# Mara X - is it the pump???



## nikv (Oct 27, 2021)

Hello,

Over the past few weeks the machine has been making a weird noise while the coffee extraction is going on, as the pressure goes above approx 7-8 bar. The pitch of the sound changes, to something akin a car belt slipping. 
I contacted Bella Barista and they suggested that I should clean out the OPV, re-lubricate the valve/spring and re-adjust it to 9 bar.
Did all that today (there's a good how-to video from Lelit Insider on youtube) but apart from the pressure at which OPV diverts the water to the drip tray now being at 9 bar (it was closer to 10 before), the noise is still there, and together with the noise the top pressure needle goes clockwise to the bottom scale at the point the OPV engages.
Opening up the steam valve makes the top needle return to 1.5 to 2 bar (depending on how hot the machine is).

Anyone have any idea what is going on?
I have a link to the video taken once I adjusted the OPV for anyone interested.


----------



## TomHughes (Dec 16, 2019)

nikv said:


> Hello,
> 
> Over the past few weeks the machine has been making a weird noise while the coffee extraction is going on, as the pressure goes above approx 7-8 bar.

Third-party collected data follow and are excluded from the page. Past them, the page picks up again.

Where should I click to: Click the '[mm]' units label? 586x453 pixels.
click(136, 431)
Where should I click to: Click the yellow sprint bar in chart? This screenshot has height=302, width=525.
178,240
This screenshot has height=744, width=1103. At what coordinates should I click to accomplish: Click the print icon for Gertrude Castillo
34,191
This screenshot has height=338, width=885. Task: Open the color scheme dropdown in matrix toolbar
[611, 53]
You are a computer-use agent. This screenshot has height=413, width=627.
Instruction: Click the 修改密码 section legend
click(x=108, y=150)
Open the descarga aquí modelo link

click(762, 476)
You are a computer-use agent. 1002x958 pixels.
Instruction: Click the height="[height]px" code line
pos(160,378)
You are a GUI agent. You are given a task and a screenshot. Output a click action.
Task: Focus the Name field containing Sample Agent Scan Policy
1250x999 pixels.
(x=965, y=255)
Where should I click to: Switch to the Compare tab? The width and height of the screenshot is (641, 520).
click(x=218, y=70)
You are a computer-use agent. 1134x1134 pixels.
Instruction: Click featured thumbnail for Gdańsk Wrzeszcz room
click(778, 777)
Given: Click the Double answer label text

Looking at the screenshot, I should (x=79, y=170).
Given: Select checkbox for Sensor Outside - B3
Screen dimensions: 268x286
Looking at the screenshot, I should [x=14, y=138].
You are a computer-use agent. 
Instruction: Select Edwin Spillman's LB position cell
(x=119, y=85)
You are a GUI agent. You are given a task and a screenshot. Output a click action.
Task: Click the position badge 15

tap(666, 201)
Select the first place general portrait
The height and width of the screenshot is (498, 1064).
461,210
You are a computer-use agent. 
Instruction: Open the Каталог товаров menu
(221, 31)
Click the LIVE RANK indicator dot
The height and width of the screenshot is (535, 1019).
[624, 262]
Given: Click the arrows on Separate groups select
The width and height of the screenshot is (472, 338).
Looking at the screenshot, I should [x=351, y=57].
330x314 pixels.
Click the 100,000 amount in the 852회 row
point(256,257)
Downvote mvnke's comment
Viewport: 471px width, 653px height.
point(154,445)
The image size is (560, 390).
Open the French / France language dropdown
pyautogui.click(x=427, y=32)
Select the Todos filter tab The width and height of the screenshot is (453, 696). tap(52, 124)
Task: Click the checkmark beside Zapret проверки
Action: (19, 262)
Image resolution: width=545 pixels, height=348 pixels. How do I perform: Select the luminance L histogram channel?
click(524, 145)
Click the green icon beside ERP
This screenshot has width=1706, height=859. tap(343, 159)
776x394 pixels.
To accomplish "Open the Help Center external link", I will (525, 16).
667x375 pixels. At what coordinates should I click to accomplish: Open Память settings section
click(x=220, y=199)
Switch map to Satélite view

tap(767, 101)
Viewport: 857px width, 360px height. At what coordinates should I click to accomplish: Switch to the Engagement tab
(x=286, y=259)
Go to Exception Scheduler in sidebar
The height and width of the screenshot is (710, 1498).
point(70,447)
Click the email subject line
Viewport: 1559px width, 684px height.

The pitch of the sound changes, to something akin a car belt slipping.
> I contacted Bella Barista and they suggested that I should clean out the OPV, re-lubricate the valve/spring and re-adjust it to 9 bar.
> ...


Is it still in warranty? If so then I would speak to BB about an exchange/fix.
If a machine is broken/doing funny things/funny noises and in warranty then an end user should not have to fiddle with its insides to fix it.


----------



## woodbar (Aug 28, 2020)

Well that's a weird one!
I notice from your video that the pump (brew) pressure ramps up straight to 8+bar or so with no pre-infusion? Have you fitted a flow control device and altered the the lower spring in the group because, if not, it should not be doing that.
It seems the steam pressure gauge is trying to indicate roughly 8+ bar (the same as the pump) as if the pump is pressurising the service (steam) boiler as well as the HX brew section?
Could be that one of the solenoid valves has stuck or is letting by.
Unfortunately looks like it will need a workshop fix which is obviously a complete PIA from your location! 
You could send your video to BB and see if they can diagnose the fault from that (might be able to if they have had this before) and maybe suggest it needs X part?


----------



## JP60606 (Dec 3, 2021)

Have you sent that video to BB? They should see that there's something very wrong with it there!


----------



## nikv (Oct 27, 2021)

I've sent the video to BB and they are saying: 'the boiler fill solenoid Is letting water into the steam part of the boiler under the pump pressure, the machine requires a new water inlet valve fitting'.
They've asked me to send the machine over but seem to have forgotten I now live in France.
I've already exchanged the 2 way solenoid valve they sent me a couple of months back, so wonder which valve this is - it isn't clear from their description.
Sending the machine back from France would be a pain as I'm worried about one of the customs deciding that duties are due. Anyway, I'll see if they can tell me which part specifically this is and if perhaps I can just get the part and replace it.


----------